• TASK TO COMPLETE:
Report how many lines of the records below include the word "computer". Give nothing but the number.

:: MATERIAL PROVIDED ::

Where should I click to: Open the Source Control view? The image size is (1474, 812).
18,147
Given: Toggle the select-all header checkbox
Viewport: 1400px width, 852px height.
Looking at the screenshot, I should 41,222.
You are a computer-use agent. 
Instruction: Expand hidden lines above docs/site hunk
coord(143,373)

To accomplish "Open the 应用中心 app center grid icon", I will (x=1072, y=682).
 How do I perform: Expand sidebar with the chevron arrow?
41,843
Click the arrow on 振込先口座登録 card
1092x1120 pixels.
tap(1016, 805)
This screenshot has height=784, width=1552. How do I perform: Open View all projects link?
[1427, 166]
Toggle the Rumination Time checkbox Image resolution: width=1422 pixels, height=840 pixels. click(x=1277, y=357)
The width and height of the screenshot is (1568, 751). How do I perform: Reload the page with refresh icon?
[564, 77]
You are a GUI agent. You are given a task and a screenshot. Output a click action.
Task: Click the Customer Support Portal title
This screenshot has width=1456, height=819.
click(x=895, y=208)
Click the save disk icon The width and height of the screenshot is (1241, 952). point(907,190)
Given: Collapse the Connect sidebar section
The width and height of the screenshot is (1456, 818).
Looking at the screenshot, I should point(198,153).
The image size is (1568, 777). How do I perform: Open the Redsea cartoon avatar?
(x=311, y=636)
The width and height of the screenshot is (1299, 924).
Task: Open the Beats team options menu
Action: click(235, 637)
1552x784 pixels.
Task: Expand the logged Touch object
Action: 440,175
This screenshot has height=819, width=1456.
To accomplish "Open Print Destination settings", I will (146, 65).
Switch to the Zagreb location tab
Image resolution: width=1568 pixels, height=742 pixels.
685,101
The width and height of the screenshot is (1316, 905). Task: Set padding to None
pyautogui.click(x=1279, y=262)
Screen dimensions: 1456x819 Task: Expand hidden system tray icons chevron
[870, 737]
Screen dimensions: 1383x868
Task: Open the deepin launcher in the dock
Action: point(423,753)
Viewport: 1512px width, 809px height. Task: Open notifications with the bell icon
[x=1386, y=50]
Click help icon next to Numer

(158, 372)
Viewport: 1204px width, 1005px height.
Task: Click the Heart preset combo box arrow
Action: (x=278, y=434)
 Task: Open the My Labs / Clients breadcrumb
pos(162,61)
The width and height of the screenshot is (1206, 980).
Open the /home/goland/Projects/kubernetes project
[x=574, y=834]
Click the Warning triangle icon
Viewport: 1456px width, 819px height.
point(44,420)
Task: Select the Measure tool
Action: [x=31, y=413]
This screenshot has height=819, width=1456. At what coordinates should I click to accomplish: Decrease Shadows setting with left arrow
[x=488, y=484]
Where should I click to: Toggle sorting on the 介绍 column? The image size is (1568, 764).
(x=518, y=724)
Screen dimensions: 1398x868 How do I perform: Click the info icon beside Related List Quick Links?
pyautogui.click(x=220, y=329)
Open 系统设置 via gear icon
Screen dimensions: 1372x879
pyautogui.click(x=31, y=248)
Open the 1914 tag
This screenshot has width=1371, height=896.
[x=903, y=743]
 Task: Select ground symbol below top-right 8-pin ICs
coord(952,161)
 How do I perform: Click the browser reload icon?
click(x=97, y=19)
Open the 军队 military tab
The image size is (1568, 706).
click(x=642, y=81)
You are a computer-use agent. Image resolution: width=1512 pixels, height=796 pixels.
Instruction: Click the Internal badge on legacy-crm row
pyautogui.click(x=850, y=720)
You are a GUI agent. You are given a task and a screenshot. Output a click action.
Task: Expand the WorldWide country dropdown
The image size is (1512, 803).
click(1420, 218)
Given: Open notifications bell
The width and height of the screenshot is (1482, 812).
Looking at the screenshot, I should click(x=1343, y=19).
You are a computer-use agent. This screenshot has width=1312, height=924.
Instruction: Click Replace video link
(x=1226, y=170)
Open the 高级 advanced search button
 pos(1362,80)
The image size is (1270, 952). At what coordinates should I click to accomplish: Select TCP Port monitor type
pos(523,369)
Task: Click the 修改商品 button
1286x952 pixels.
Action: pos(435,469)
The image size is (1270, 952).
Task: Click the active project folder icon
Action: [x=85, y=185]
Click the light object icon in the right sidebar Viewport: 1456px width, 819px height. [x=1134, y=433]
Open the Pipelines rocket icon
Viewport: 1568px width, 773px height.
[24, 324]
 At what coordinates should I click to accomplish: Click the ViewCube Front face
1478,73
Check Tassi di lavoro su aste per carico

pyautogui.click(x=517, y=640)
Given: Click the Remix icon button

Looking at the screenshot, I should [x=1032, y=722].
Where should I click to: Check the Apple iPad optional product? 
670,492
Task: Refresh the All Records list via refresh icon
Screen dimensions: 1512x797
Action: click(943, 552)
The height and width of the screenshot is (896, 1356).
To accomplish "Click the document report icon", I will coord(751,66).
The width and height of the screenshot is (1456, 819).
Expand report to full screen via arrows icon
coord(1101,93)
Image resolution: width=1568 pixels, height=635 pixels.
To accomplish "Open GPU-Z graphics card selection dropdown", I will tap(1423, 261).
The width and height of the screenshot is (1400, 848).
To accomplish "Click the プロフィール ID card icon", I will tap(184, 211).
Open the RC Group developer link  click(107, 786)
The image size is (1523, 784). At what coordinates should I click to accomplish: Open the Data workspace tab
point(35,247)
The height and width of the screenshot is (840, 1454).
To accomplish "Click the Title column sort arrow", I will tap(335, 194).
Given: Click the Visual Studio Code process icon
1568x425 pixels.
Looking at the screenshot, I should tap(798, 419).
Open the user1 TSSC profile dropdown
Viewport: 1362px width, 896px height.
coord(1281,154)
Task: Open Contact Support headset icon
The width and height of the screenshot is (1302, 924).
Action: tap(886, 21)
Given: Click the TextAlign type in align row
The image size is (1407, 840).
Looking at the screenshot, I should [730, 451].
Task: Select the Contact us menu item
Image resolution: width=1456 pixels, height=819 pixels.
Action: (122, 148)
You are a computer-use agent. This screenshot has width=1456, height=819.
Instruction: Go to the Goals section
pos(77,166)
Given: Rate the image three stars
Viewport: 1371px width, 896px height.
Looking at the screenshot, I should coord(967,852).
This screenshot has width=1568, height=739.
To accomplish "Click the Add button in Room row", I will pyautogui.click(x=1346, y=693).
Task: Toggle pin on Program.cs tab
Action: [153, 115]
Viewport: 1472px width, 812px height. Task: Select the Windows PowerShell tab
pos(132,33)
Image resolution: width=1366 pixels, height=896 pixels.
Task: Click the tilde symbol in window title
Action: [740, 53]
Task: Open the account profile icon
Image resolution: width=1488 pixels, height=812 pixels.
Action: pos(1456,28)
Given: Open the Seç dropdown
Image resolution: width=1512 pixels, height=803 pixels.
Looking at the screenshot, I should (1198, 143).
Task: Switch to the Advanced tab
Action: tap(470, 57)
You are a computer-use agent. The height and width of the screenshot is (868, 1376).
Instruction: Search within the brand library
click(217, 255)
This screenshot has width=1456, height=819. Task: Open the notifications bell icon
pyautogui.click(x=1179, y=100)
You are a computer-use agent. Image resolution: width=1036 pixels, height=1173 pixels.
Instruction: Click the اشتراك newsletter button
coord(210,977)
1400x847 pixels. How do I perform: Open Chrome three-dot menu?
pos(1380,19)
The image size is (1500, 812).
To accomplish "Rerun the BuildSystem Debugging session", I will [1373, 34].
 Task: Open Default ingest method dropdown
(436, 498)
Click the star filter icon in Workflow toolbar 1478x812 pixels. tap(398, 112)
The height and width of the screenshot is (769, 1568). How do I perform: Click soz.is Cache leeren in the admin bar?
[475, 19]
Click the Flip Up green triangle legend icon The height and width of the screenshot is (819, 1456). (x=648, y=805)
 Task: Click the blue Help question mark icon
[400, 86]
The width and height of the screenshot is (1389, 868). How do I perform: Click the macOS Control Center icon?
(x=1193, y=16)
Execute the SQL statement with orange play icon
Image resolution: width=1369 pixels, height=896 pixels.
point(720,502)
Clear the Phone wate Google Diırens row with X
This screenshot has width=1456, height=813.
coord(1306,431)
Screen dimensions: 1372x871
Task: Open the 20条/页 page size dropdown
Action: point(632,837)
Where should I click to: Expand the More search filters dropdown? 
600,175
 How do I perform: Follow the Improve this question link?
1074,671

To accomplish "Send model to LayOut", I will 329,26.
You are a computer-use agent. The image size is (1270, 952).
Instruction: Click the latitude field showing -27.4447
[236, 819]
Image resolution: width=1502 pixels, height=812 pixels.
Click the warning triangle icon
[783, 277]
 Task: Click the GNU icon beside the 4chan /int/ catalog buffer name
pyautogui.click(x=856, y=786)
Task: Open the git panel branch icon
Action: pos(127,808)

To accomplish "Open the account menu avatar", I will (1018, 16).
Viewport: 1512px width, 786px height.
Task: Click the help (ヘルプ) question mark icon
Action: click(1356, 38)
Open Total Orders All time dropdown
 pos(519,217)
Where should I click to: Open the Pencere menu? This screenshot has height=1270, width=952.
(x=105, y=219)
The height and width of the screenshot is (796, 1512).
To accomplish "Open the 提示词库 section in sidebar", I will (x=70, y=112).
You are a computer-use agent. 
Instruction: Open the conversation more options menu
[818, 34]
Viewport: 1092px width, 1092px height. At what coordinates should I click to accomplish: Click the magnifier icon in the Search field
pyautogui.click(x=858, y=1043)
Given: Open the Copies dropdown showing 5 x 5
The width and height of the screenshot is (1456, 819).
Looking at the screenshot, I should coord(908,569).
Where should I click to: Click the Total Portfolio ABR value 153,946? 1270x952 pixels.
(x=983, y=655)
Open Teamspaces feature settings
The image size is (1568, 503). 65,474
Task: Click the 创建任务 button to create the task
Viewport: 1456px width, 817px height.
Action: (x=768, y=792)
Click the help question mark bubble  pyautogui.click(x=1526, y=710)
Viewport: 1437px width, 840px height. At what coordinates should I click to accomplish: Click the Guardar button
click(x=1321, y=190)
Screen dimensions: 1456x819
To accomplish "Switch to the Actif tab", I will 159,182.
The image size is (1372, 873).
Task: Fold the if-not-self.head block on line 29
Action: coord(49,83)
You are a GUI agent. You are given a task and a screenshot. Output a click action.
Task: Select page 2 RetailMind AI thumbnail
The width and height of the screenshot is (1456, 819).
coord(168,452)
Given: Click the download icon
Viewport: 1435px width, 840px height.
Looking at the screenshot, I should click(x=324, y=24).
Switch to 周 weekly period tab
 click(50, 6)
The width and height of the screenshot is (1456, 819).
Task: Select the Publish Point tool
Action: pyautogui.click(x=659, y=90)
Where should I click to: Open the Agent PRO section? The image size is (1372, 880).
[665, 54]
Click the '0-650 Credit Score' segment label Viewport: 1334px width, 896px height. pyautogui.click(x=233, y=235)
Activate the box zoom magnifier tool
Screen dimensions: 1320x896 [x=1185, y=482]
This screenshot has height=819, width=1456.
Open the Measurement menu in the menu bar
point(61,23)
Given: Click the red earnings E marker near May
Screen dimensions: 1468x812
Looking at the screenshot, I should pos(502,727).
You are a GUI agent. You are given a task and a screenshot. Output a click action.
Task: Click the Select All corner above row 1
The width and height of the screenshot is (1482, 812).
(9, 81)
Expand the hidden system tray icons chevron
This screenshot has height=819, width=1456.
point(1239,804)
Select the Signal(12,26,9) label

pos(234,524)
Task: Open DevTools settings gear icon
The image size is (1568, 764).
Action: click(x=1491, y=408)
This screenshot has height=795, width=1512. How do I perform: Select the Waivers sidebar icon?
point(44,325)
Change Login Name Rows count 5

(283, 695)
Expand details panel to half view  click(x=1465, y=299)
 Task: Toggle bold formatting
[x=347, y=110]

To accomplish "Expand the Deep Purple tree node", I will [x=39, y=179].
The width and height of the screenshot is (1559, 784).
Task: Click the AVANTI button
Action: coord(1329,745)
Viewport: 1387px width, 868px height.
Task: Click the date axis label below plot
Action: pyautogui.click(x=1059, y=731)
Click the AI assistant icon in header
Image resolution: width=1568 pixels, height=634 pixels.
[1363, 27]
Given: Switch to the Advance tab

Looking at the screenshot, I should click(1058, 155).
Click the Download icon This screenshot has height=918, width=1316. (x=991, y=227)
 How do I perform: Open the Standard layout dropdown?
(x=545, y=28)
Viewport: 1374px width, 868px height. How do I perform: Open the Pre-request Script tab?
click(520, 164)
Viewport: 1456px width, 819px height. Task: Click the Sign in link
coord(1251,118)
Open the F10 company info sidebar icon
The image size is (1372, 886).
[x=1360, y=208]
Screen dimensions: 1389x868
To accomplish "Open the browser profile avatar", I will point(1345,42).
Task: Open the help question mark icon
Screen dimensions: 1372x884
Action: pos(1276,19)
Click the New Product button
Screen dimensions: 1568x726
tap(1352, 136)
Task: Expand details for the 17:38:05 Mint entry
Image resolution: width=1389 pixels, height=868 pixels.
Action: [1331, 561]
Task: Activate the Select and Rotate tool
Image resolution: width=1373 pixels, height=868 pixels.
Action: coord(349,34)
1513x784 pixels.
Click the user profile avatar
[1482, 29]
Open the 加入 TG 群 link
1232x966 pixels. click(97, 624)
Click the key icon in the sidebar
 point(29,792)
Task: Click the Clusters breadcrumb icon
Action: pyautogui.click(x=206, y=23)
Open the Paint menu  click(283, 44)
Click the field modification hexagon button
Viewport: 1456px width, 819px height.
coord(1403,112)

:::

• RESPONSE BELOW:
8